[Given passage]
___

The London Borough of Hackney’s new Money Hub aims to increase Hackney residents’ incomes by £1 million to tackle the cost-of-living crisis and prevent homelessness.

Hackney Central station entrance at Graham Road

A 2021-2022 UCL Institute for Innovation and Public Purpose (IIPP) Master of Public Administration (MPA) student placement with Hackney Council has led to the development of a new service, the Hackney Money Hub, to help the most vulnerable in the borough get the financial support they need.  

Four MPA students - Isadora Spillman-Schappell, Esteban Alvarez Diaz, Eliza Baring and Mathide Aurelie - did a placement with Hackney Council’s 'Here to Help' service. Here to Help exists to support the Council and its health partners to design and deliver preventative and early intervention models. Hackney has offered placement to MPA students for the last three years. 

Placements are a unique opportunity for students to use learnings from IIPP’s MPA course to help solve a real problem faced by a partner organisation. Students collaborate with pioneering members of IIPP’s Mission-Oriented Innovation Network (MOIN) to apply IIPP’s thinking and approaches in live contexts to drive innovation to meet pressing challenges.  

MPA Placement 

Considering the rising cost-of-living and housing crisis in the borough, MPA students investigated how the Council could deliver on its recently adopted Poverty Reduction Framework, to deliver on better financial support for residents in need.  

They conducted an eight-week co-design project, following the double diamond design process. The students held more than 40 research and co-design sessions with council staff, external partners and residents. As well as learning from the wealth of experience in Hackney, they considered best practice from across the sector, understanding more about income maximisation approaches in other local authorities and housing associations.  

Their proposed response was to streamline the Council’s existing Local Welfare Assistance funds, making it easier for residents to find and access these vital crisis support funds, and quicker and more efficient for staff to process claims.   

The team’s co-design approach recommended a single point of access for all discretionary funds, and the creation of one centralised team who would not only process claims to these funds, but also use the opportunity to ensure applicants are claiming all benefits they are entitled to, as well as accessing holistic support beyond just finances.  

Hackney Money Hub 

In November 2022, the Hackney Money Hub was launched, a partnership between Hackney Council and the local Integrated Care Board.  This new service goes beyond traditional local authority approaches to processing crisis funds, and focuses on acting as advocates for residents, providing holistic financial, housing and wellbeing support.  

Initiated through the Council’s Poverty Reduction Framework, the new service will administer Hackney’s local welfare assistance funds and will disburse £800,000 of cost of living funds to residents most in need in its first six months. Rather than just sitting in Council offices, the team of 12 staff will work across Hackney, running surgeries in health settings, schools, community groups and libraries.  

It will also use data to identify and proactively target those the Council knows are missing out on benefits they are entitled to. Using Policy in Practice’s LIFT dashboard, the team can see that Hackney residents miss out on £28 million a year in unclaimed benefits. The team is working towards a target of increasing Hackney residents’ incomes by £1 million in its first year of operating.  

The Hub will work with Council teams, health and education partners, and the community groups on the ground, as part of Hackney’s systemwide approach to tackling the cost of living crisis.  

Mariana Mazzucato, Founding Director of IIPP, said: “I founded IIPP and the MPA in Innovation, Public Policy and Public Value to have a real impact in the world through practice-based theorising. I am thrilled that through their placement with Hackney Council, students were able to apply what they learned in the MPA to help residents in need.”  
Philip Glanville, Labour and Cooperative Mayor of Hackney, said: “Hackney's most vulnerable residents need help now more than ever. The cost-of-living crisis is affecting us all - but it is felt most painfully by those who have sadly needed support for years. Hackney Council wants to do all it can to help, but we frustratingly also have limited means available. That is why I am pleased working in partnership with the local NHS we have set up a fund to help residents and have already increased incomes by over £35,000, and distributed a further £35,000 in grants, to those most in need. We know it is only through working together will we make Hackney a fairer, healthier, and safer place for our residents to call home.”

___

[Brief]
Rewrite the stretch of the Hackney text from "The London Borough" through "last three years.", swapping "Money Hub" for "Income Hub" each time it appears.

___

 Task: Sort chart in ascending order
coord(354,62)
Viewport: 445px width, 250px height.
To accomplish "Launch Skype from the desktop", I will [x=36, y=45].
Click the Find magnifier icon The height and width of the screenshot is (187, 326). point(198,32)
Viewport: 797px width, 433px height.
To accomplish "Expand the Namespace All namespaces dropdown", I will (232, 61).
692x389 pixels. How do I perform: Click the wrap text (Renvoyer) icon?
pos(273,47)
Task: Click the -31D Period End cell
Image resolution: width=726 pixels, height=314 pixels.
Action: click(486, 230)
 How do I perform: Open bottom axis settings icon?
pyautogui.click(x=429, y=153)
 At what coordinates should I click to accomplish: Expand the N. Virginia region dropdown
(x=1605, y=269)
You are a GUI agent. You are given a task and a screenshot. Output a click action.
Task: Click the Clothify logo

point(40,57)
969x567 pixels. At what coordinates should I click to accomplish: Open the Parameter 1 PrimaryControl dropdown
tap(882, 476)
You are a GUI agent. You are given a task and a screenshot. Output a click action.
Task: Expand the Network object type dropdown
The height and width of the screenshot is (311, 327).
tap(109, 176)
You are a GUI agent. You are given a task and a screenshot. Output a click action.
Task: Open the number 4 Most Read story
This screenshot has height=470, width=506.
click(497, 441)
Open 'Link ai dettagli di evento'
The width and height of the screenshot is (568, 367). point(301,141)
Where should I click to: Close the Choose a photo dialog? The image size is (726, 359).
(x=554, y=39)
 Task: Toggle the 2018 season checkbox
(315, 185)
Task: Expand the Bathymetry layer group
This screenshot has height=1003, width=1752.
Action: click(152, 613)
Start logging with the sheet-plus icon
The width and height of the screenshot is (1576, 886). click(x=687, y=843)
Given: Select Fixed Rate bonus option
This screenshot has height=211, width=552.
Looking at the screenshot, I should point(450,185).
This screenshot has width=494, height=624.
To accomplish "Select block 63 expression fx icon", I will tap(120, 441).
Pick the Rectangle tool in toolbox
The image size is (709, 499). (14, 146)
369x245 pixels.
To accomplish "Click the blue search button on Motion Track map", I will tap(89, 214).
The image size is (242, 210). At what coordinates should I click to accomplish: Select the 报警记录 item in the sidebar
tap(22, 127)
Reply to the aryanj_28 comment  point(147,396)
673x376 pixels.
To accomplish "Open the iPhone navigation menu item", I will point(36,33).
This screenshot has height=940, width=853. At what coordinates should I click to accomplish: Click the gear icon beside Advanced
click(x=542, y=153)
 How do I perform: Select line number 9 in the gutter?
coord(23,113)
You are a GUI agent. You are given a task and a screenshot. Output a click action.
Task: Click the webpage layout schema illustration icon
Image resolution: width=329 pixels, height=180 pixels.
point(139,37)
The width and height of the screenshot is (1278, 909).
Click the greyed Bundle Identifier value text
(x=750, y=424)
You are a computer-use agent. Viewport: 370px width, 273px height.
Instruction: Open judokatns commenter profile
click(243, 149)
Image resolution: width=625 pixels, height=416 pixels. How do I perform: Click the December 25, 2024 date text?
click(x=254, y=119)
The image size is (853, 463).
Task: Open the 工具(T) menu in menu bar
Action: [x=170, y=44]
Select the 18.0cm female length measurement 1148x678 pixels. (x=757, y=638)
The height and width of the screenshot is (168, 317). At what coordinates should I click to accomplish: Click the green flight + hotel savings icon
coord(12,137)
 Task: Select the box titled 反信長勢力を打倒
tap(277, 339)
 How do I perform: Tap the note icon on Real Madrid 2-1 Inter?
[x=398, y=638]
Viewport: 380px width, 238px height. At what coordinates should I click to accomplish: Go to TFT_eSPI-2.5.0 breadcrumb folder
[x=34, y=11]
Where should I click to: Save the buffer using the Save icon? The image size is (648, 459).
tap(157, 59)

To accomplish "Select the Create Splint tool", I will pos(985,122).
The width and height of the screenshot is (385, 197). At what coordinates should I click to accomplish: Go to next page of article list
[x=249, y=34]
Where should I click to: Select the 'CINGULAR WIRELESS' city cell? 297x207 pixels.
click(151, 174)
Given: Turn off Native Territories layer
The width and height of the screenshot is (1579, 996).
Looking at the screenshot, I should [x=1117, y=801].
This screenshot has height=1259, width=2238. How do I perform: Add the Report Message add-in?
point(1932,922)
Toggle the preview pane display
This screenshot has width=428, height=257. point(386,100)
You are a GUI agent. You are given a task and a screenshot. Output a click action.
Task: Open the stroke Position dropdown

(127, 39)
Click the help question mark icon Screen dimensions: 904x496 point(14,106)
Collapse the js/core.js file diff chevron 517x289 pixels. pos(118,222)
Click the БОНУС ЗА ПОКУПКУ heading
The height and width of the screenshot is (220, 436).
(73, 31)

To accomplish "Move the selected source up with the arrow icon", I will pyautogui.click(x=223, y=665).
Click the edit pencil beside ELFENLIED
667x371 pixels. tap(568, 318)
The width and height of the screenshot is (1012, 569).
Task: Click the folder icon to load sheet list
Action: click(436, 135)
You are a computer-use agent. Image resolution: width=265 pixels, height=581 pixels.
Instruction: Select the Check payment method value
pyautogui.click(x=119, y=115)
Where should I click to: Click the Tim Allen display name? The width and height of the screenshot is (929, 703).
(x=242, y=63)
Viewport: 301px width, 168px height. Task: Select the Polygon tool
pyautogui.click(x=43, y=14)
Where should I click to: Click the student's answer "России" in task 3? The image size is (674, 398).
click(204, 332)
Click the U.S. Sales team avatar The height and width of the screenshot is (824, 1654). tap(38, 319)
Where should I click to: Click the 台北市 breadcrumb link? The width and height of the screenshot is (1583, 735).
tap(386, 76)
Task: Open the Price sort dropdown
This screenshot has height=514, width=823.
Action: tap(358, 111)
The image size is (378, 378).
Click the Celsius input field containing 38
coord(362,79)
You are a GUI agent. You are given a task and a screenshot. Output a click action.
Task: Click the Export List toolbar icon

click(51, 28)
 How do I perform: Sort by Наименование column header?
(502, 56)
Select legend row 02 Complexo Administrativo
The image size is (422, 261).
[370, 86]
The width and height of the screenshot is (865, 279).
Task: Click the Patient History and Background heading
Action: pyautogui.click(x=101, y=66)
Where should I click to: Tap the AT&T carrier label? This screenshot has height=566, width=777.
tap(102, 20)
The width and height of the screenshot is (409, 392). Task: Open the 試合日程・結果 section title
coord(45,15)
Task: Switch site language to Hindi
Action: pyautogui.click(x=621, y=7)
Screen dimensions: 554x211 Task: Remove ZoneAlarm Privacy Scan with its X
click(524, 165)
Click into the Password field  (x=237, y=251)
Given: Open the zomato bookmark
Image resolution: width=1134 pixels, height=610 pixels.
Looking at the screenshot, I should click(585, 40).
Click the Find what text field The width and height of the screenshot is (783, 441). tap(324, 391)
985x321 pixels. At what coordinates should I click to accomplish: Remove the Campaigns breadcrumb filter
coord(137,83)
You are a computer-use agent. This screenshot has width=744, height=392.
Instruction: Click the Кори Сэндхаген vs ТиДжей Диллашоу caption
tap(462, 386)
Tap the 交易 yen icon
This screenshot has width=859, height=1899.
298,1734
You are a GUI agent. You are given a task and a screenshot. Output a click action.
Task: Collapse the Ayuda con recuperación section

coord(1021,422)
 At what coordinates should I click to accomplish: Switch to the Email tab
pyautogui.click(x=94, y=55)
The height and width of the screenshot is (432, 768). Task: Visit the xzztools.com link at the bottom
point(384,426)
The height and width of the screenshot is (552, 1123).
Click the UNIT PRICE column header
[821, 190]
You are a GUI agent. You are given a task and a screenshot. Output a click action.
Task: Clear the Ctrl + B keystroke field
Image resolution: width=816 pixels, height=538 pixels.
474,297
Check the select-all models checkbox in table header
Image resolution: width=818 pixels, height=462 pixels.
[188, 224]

___

[Task output]
The London Borough of Hackney’s new Income Hub aims to increase Hackney residents’ incomes by £1 million to tackle the cost-of-living crisis and prevent homelessness.

Hackney Central station entrance at Graham Road

A 2021-2022 UCL Institute for Innovation and Public Purpose (IIPP) Master of Public Administration (MPA) student placement with Hackney Council has led to the development of a new service, the Hackney Income Hub, to help the most vulnerable in the borough get the financial support they need.  

Four MPA students - Isadora Spillman-Schappell, Esteban Alvarez Diaz, Eliza Baring and Mathide Aurelie - did a placement with Hackney Council’s 'Here to Help' service. Here to Help exists to support the Council and its health partners to design and deliver preventative and early intervention models. Hackney has offered placement to MPA students for the last three years.